Nontelomeric Role for Rap1 in Regulating Metabolism and Protecting against Obesity
Frank Yeung,
Cristina M. Ramírez,
Pedro A. Mateos-Gomez,
Alexandra Pinzaru,
Giovanni Ceccarini,
Shaheen Kabir,
Carlos Fernández-Hernando,
Agnel Sfeir
Affiliations
Frank Yeung
The Helen L. and Martin S. Kimmel Center for Biology and Medicine, Skirball Institute of Biomolecular Medicine, Department of Cell Biology, NYU School of Medicine, New York, NY 10016, USA
Cristina M. Ramírez
Departments of Medicine and Cell Biology, NYU School of Medicine, New York, NY 10016, USA
Pedro A. Mateos-Gomez
The Helen L. and Martin S. Kimmel Center for Biology and Medicine, Skirball Institute of Biomolecular Medicine, Department of Cell Biology, NYU School of Medicine, New York, NY 10016, USA
Alexandra Pinzaru
The Helen L. and Martin S. Kimmel Center for Biology and Medicine, Skirball Institute of Biomolecular Medicine, Department of Cell Biology, NYU School of Medicine, New York, NY 10016, USA
Giovanni Ceccarini
Obesity Center at the Endocrine Unit, Department of Clinical and Experimental Medicine, University Hospital of Pisa, Via Paradisa 2, 56100 Pisa, Italy
Shaheen Kabir
Laboratory of Cell Biology and Genetics, The Rockefeller University, 1230 York Avenue, New York, NY 10065, USA
Carlos Fernández-Hernando
Departments of Medicine and Cell Biology, NYU School of Medicine, New York, NY 10016, USA
Agnel Sfeir
The Helen L. and Martin S. Kimmel Center for Biology and Medicine, Skirball Institute of Biomolecular Medicine, Department of Cell Biology, NYU School of Medicine, New York, NY 10016, USA
The mammalian telomere-binding protein Rap1 was recently found to have additional nontelomeric functions, acting as a transcriptional cofactor and a regulator of the NF-κB pathway.
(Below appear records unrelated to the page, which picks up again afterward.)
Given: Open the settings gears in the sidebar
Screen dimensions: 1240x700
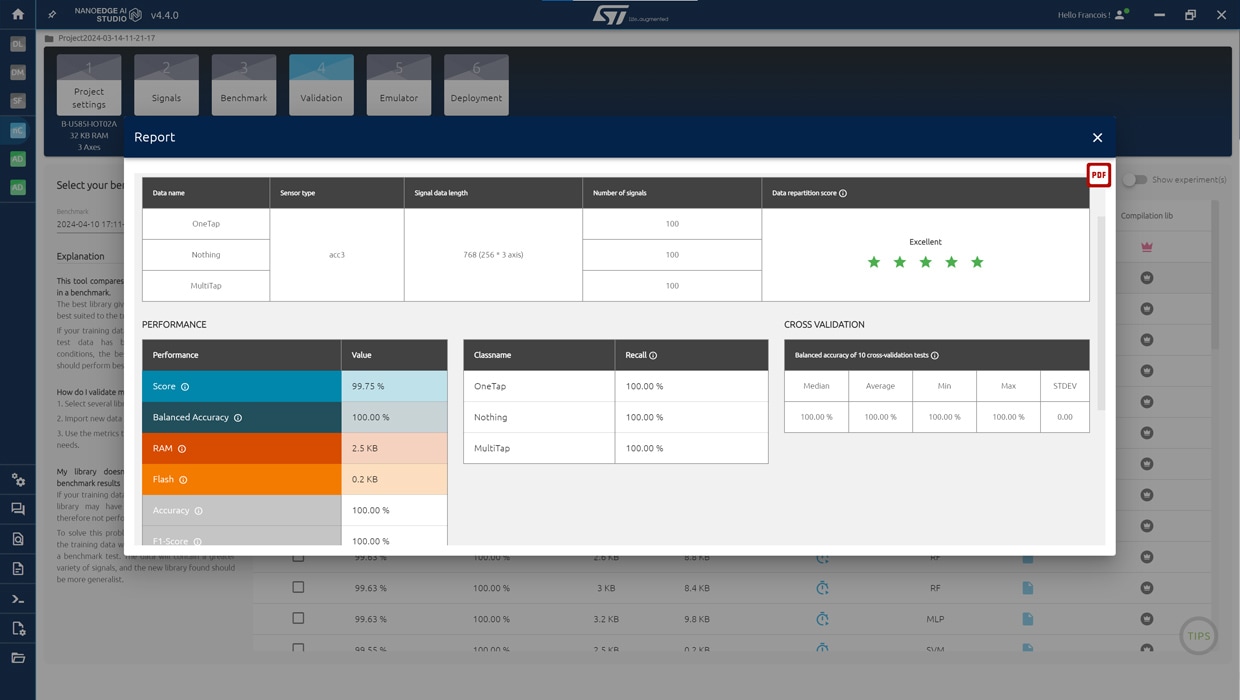Looking at the screenshot, I should [18, 480].
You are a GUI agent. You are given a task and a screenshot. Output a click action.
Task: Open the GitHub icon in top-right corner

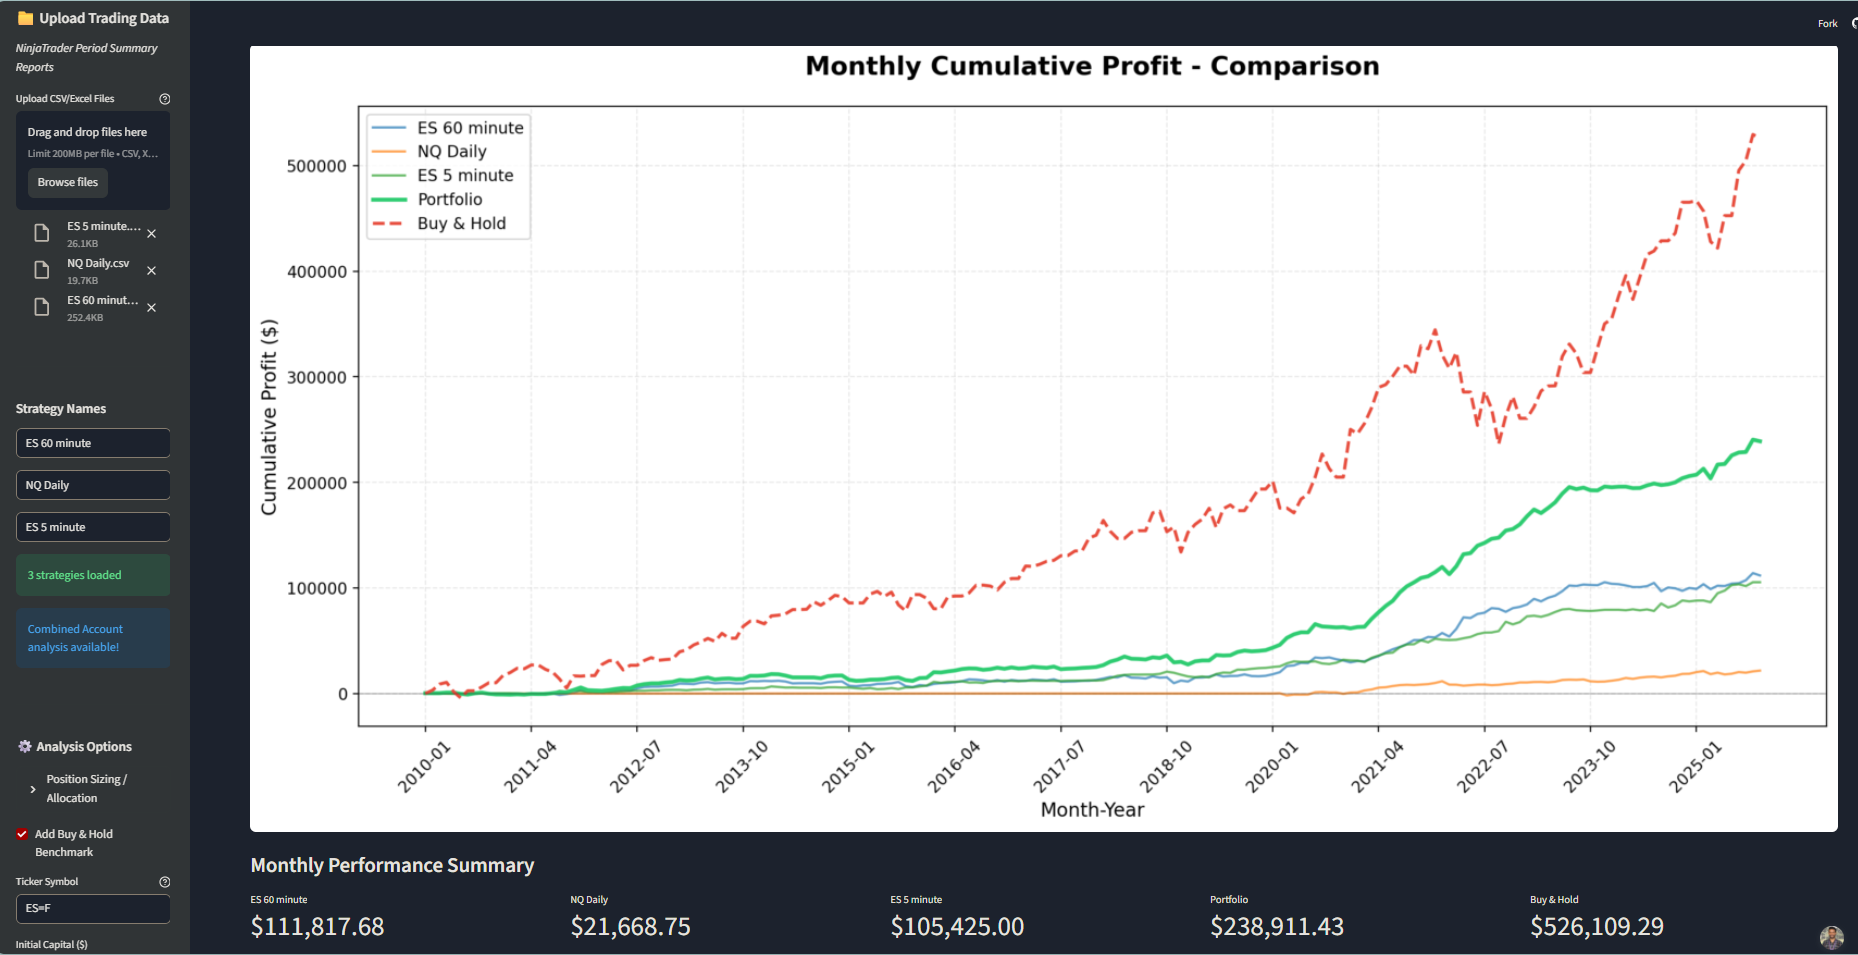[x=1853, y=23]
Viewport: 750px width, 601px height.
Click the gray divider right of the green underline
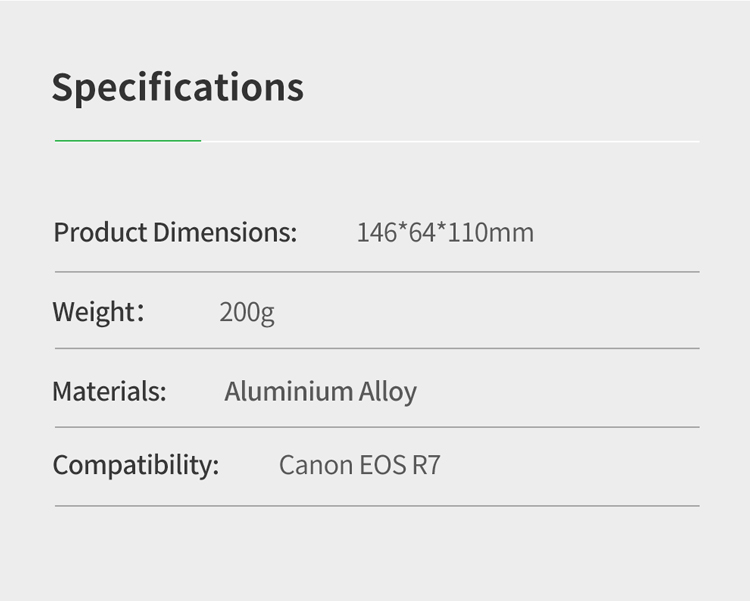(450, 141)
Here, we assess the effect of disrupting mouse Rap1 in vivo and report on its unanticipated role in metabolic regulation and body-weight homeostasis. Rap1 inhibition causes dysregulation in hepatic as well as adipose function, leading to glucose intolerance, insulin resistance, liver steatosis, and excess fat accumulation. Furthermore, Rap1 appears to play a pivotal role in the transcriptional cascade that controls adipocyte differentiation in vitro. Using a separation-of-function allele, we show that the metabolic function of Rap1 is independent of its recruitment to TTAGGG binding elements found at telomeres and at other interstitial loci. In conclusion, our study underscores an additional function for the most conserved telomere-binding protein, forging a link between telomere biology and metabolic signaling.